United Co. Rusal, the world’s biggest producer, said Tuesday it plans to cut output by 10 percent to 3.5 million tons in 2014, the lowest level in at least eight years. Alcoa Inc., the largest U.S. producer, said Monday it will close a smelter in Australia. Premiums in the United States and Europe jumped to all-time highs last month as inventories were locked in financing deals and made unavailable to users.
“Japanese buyers will have no other options but to pay record fees to producers,” said Naohiro Niimura, a partner at Market Risk Advisory Co., a research company in Tokyo. “Otherwise, producers will divert aluminum to North America, where they can sell the metal for much higher premiums than in Asia.”
Aluminum for delivery in three months on the LME touched $1,671.25 on Feb. 3, the lowest since July 2009. Prices have fallen 2.1 percent this year and traded at $1,762 a ton Thursday in Tokyo.
The U.S. Midwest premium surged to a record 20 cents to 21 cents a pound before retreating to 18 cents to 19.50 cents on Wednesday, according to Harbor Intelligence, an Austin, Texas-based researcher.
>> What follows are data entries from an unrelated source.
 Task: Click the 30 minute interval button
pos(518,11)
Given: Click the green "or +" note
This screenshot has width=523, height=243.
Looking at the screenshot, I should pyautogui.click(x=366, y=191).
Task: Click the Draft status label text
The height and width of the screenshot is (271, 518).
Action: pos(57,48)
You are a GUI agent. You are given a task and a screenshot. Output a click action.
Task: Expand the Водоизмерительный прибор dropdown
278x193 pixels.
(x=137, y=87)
The premium in Rotterdam, including import duties into the European Union, was $350 a ton, London-based researcher CRU said on Feb 5.
Premiums cover a purchase of specific quality of metal in a particular location, reflecting local supply and demand. Financing transactions involve buying metal for nearby delivery while making a forward sale to benefit from a market in contango, when prices rise for future delivery.
Rising electricity costs and low LME prices are squeezing earnings of aluminum smelters, and as much as 3 million tons of capacity may be cut by 2015, according to Bloomberg Industries.
Alcoa is shutting the 50-year-old Point Henry smelter in Geelong, 74 km southwest of Melbourne, reducing its global smelting capacity by 190,000 tons to 3.7 million tons. Japanese companies that bought the metal from the smelter will have to find alternative suppliers, said the executives.
Record premiums add to costs for fabricators, including Tokyo-based UACJ Corp., the third-largest mill after Alcoa Inc. and Novelis Inc., with production capacity exceeding 1 million tons a year.